Praktik mafia pekerja migran merupakan masalah sangat serius di mana negara harus hadir dan memberikan perlindungan bagi warganya.

Budayawan Romo Benny Susetyo mengungkap pemberantasan sindikat pekerja migran menjadi kebutuhan yang harus segera dilakukan untuk membangun kesadaran publik. Romo Benny sepakat agar pemerintah memperkuat BP2MI sebagai alat negara untuk melindungi warganya yang bekerja di luar negeri.

“Lembaganya dibawah presiden dan dilepaskan dari kementerian tenaga kerja. Serta diberi anggaran yang cukup untuk memperkuat perlindungan tenaga kerja karena ini adalah aktualisasi Pancasila sila kedua dan kelima,”kata Romo Benny.

Harapan pekerja migran memiliki kehidupan lebih baik kadang tak seindah yang dibayangkan. Apalagi jika mereka menjadi pekerja migran illegal tanpa ada perlindungan dari negara.

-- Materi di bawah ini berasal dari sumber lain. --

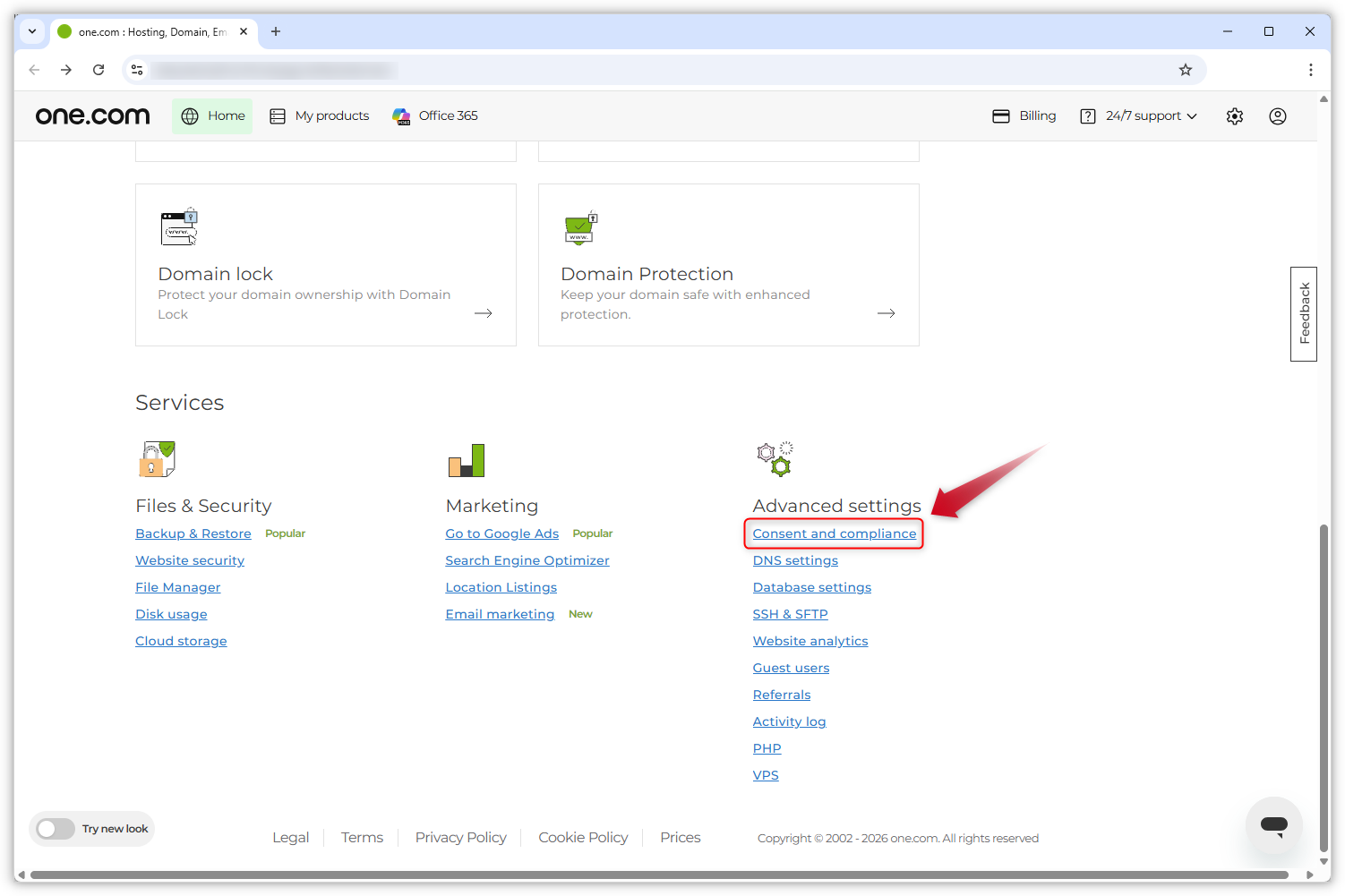
Task: Click the Files & Security padlock icon
Action: [x=157, y=459]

Kepala BP2MI Benny Rhamdani menyebut salah satu korban mafia bernama Sugiyem, asal Pati Jawa Tengah yang mengalami derita tragis. Perempuan itu kehilangan kedua matanya serta kulitnya melepuh akibat disetrika oleh majikannya.

“Kejahatan kemanusiaan ini harus diakhiri jika kita ingin menjadi para pendosa di hadapan Tuhan. Suatu saat kita akan dimintai pertanggungjawaban atas apa yang kita lakukan,”ucapnya.